Article Text
Abstract
Background Rheumatoid arthritis (RA) is associated with a wide range of extra-articular manifestations. Non-cardiac thoracic manifestations occur in approximately 5–20% and can affect the pleura, pulmonary parenchyma, airways and vasculature1. Besides, patients can also experience drug-induced pulmonary disease related to RA medication2.
Objectives To characterize lung involvement and factors associated with lung disease in a cohort of RA patients.
Methods Retrospective analysis of RA patients followed in our Rheumatology department. Lung involvement was defined by the presence of imagiological/histopathological alterations described in the spectrum of rheumatoid arthritis-associated lung disease in either symptomatic or asymptomatic patients. Logistic regression analysis was used to evaluate demographic and clinical features independently associated with lung disease.
Results In total, 532 RA patients were analysed, 400 females, mean age of 63.6 (±13.8) years and mean disease duration of 11.8 (±9.5) years.
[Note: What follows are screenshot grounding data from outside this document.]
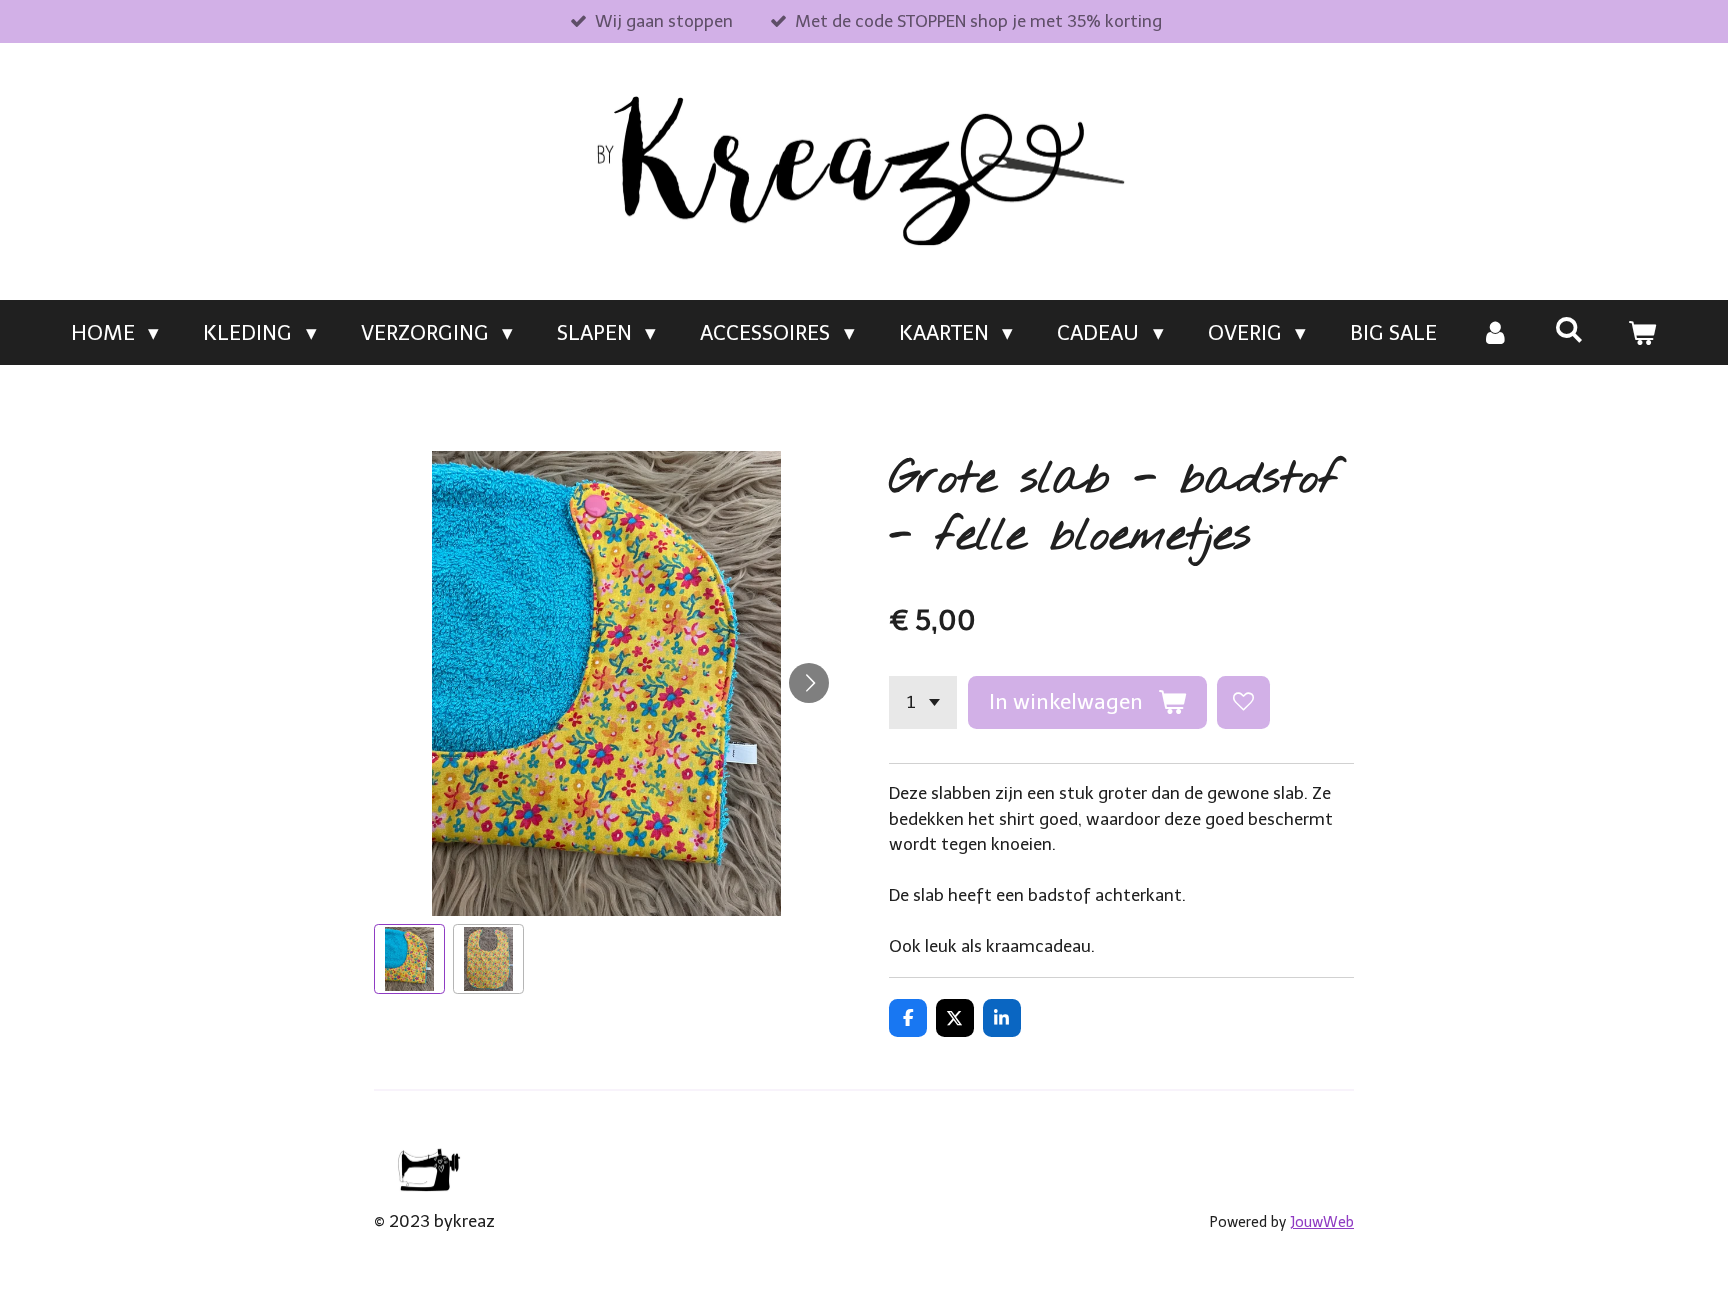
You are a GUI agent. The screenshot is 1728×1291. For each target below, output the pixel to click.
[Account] (1495, 333)
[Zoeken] (1568, 329)
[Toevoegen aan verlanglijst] (1243, 702)
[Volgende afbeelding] (809, 683)
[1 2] (923, 702)
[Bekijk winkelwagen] (1642, 333)
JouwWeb (1322, 1222)
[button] (409, 959)
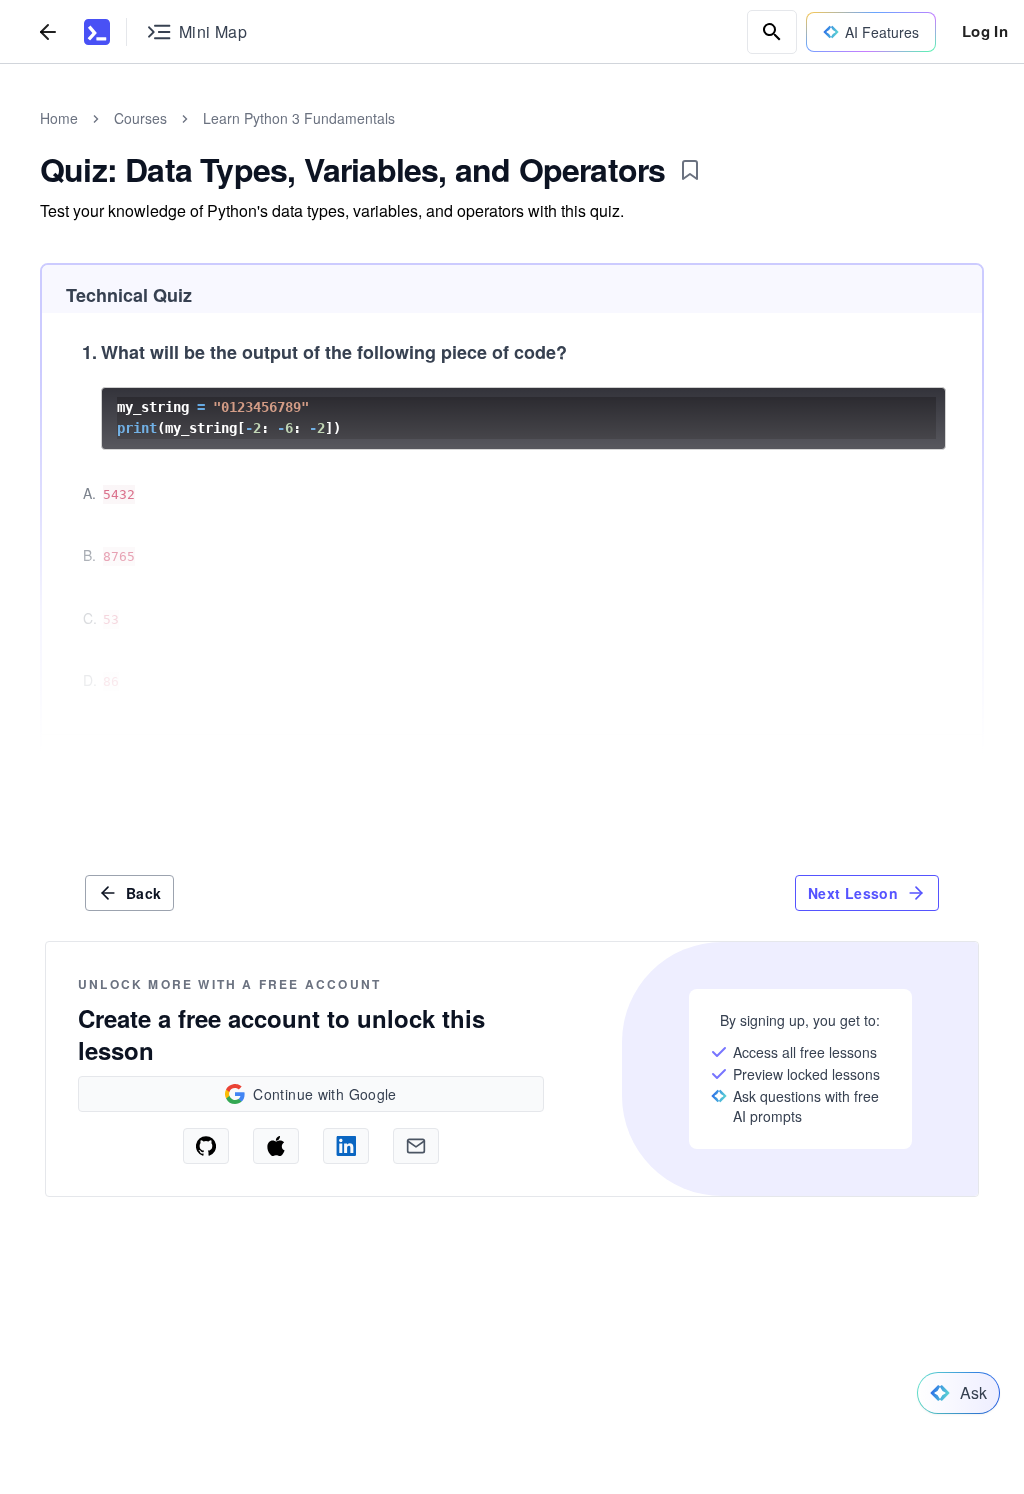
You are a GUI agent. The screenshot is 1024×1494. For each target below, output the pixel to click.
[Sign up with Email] (416, 1146)
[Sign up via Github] (206, 1146)
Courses (140, 118)
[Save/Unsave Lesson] (690, 170)
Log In (985, 31)
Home (59, 118)
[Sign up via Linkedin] (346, 1146)
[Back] (48, 31)
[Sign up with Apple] (276, 1146)
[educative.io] (97, 32)
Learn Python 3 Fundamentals (299, 118)
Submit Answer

Rheumatoid factor (RF) was positive in 69% and anti-cyclic citrullinated peptide antibodies (ACPA) in 60%; 8.8% were current smokers and 7.5% past smokers. Methotrexate (MTX) was the most prescribed synthetic DMARD (85.9%) and biologics were used in 32.3% of patients.
Lung involvement was documented in 38 patients (7.1%; 95% CI 5.2%>9.7%). The specific types of lung disease are presented in figure 1. The mean interval between articular and pulmonary symptoms was 6.1 (±6.4) years, with only 1 patient having lung involvement diagnosed prior to joint manifestations. Most patients were female (73.7%), 78.9% RF positive, 68.4% ACPA positive and 29% current/previous smokers. Secondary Sjögren's Syndrome was present in 5 patients. Eighteen (47%) patients were medicated with MTX, 16 of them initiated therapy before developing respiratory symptoms and 10 (26.5%) with biologics (4 with TNF antagonists, 3 with tocilizumab, 2 with rituximab and 1 with abatacept). Most patients (92.1%) had abnormal chest x-rays, but only 47.4% were symptomatic. Pulmonary function tests (PFT) were abnormal in 31.6% of patients and 47.4% had diffusing capacity for carbon monoxide (DLCO) less than 75% predicted (7 had no DLCO estimated). Respiratory insufficiency was present in 7 (18.4%) patients.
In multivariate logistic regression analysis, current MTX use (OR: 2.1 [1.02–4.33]), RF positivity (OR: 3.48 [1.18–10.25]) and older age (OR: 1.03 [1.00–1.06)] were independently associated with lung involvement.
Conclusions Lung involvement was present in 7.3% of our cohort and was diagnosed in average 6.1 years after the first joint manifestations. RF positivity, older age and current MTX use are associated with lung disease.
As most patients remain asymptomatic, lung involvement is probably underdiagnosed in RA patients. Besides, in clinical practice exams that can detect preclinical disease, such as high-resolution chest computed tomography, are usually reserved for symptomatic patients or with an abnormal chest x-ray.
References
Chansakul T, Dellaripa, Doyle TJ, Madan R. Intra-thoracic rheumatoid arthritis: imaging spectrum and treatment related complications. Eur J Radiol. 2015 October; 84(10): 1981–1991.
Megan Shaw, Bridget F. Collins, Lawrence A. Ho and Ganesh Raghu. Rheumatoid arthritis-associated lung disease. Eur Respir Rev 2015; 24: 1–16.